** Opening Provided material block **
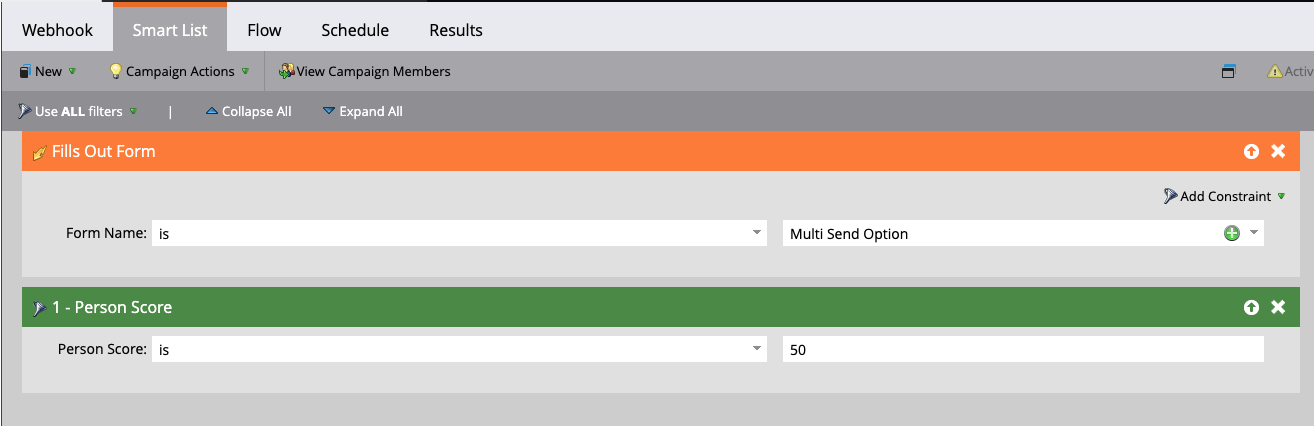Open Use ALL filters dropdown
Viewport: 1314px width, 426px height.
[x=78, y=111]
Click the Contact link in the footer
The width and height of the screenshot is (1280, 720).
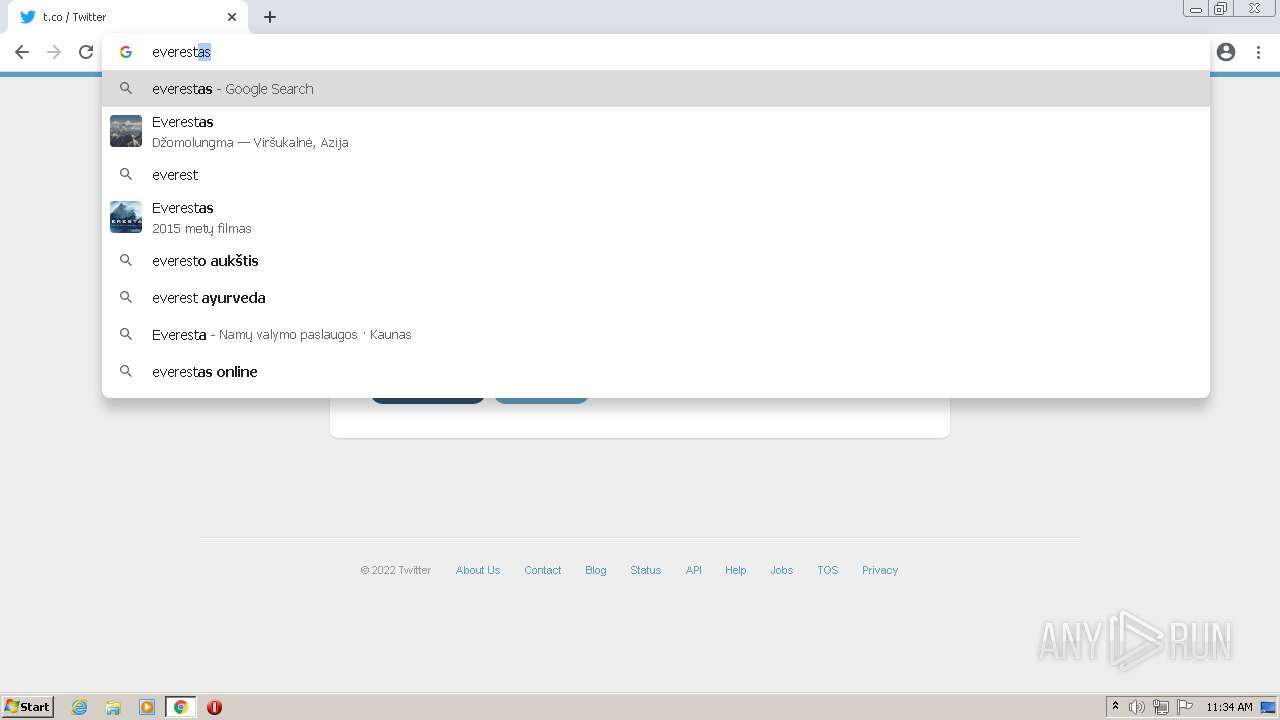[542, 570]
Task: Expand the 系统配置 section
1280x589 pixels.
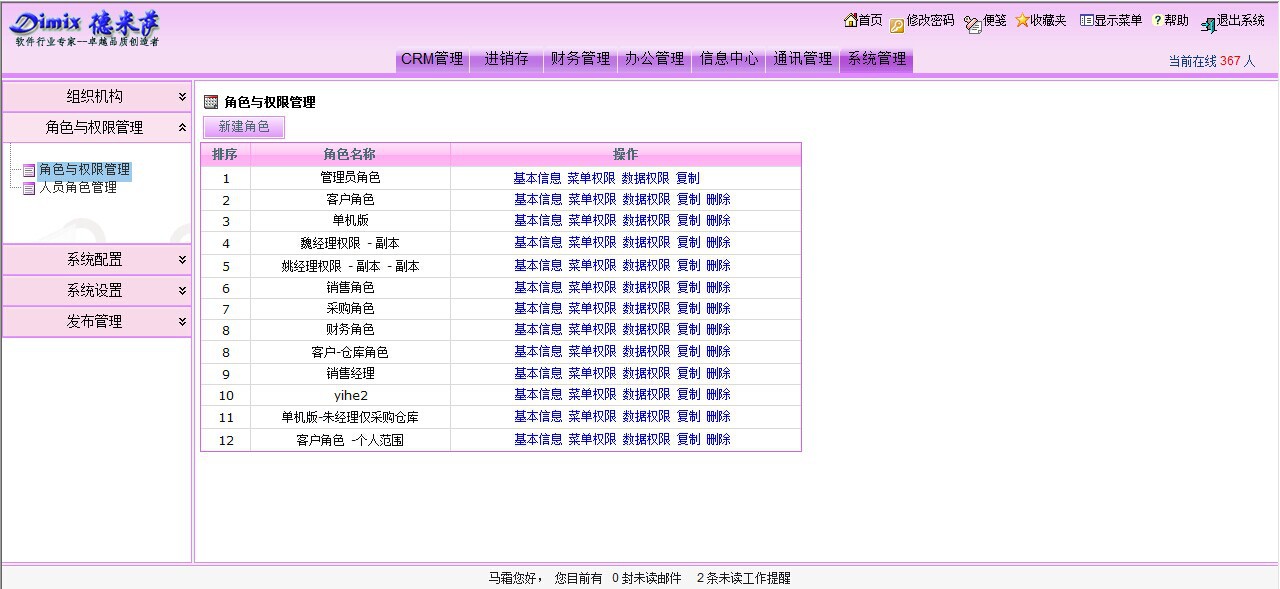Action: pyautogui.click(x=96, y=260)
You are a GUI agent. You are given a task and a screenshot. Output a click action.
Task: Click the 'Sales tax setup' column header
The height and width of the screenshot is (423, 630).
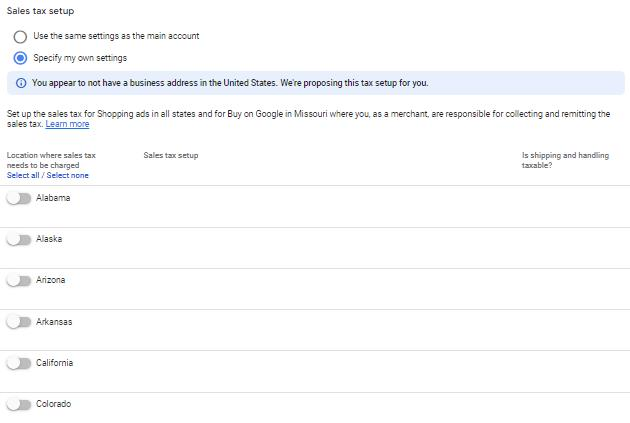(171, 156)
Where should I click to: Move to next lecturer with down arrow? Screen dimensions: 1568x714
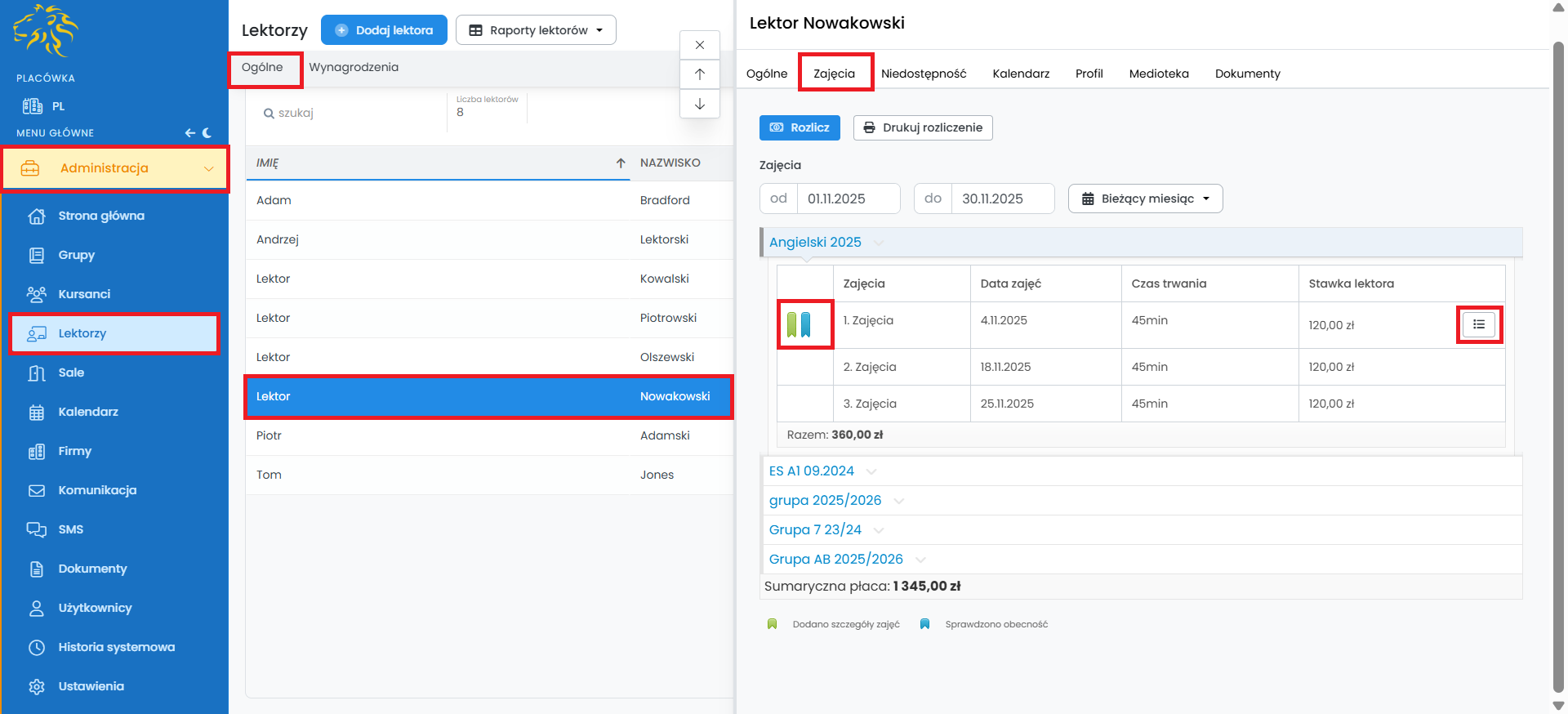pyautogui.click(x=700, y=104)
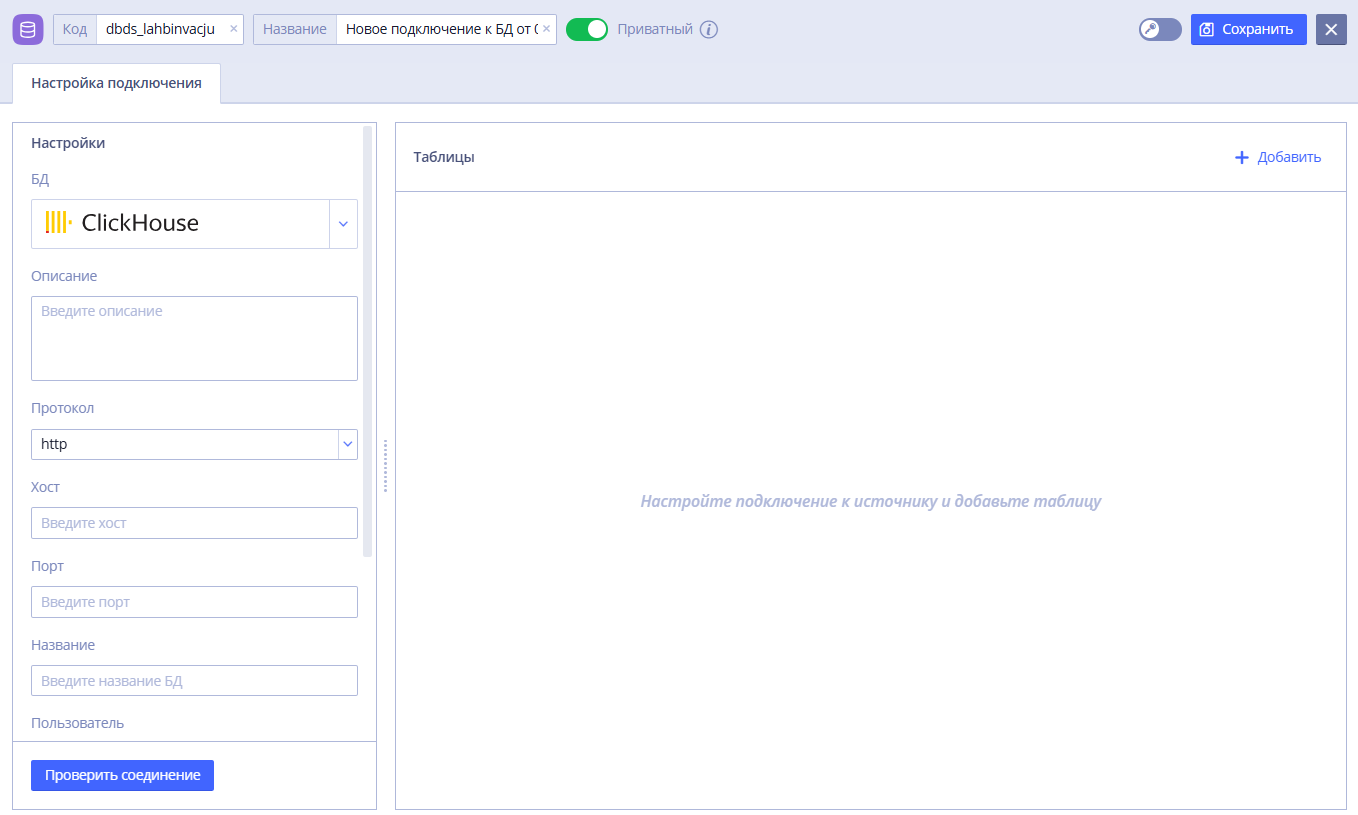Viewport: 1358px width, 815px height.
Task: Click the Добавить table link
Action: 1278,157
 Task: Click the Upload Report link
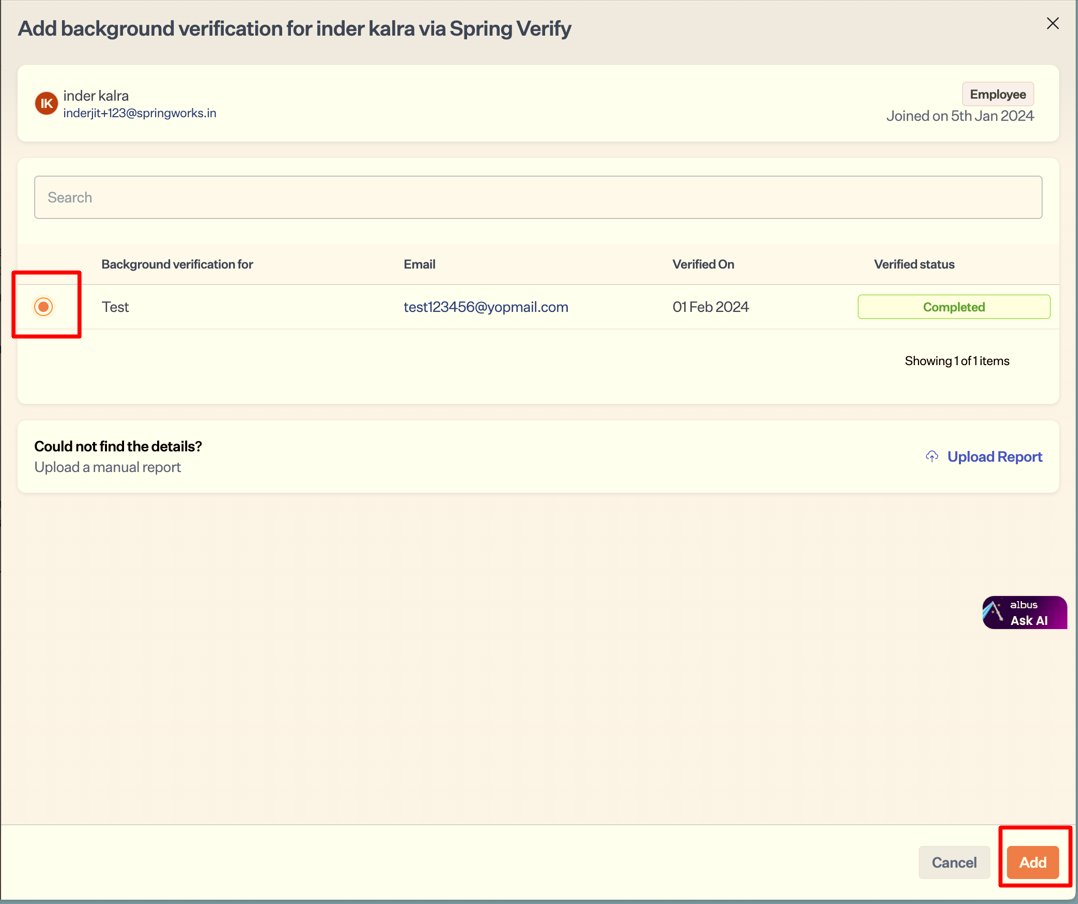(994, 457)
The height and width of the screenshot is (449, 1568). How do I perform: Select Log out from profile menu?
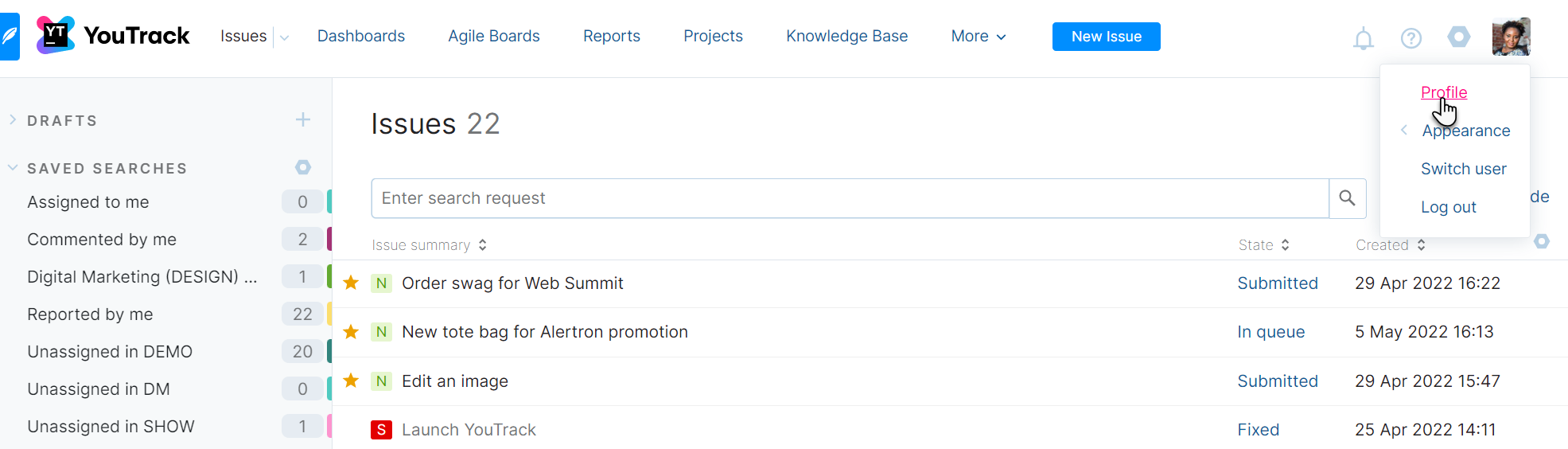point(1448,207)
** Closing Provided material block **
Task to complete: The lines to copy run from the line containing "The height and width of the screenshot is (449, 1568)." through the end of the data above; copy exactly those, minus the pictures.

Response area:
The height and width of the screenshot is (449, 1568). How do I perform: Select Log out from profile menu?
point(1448,207)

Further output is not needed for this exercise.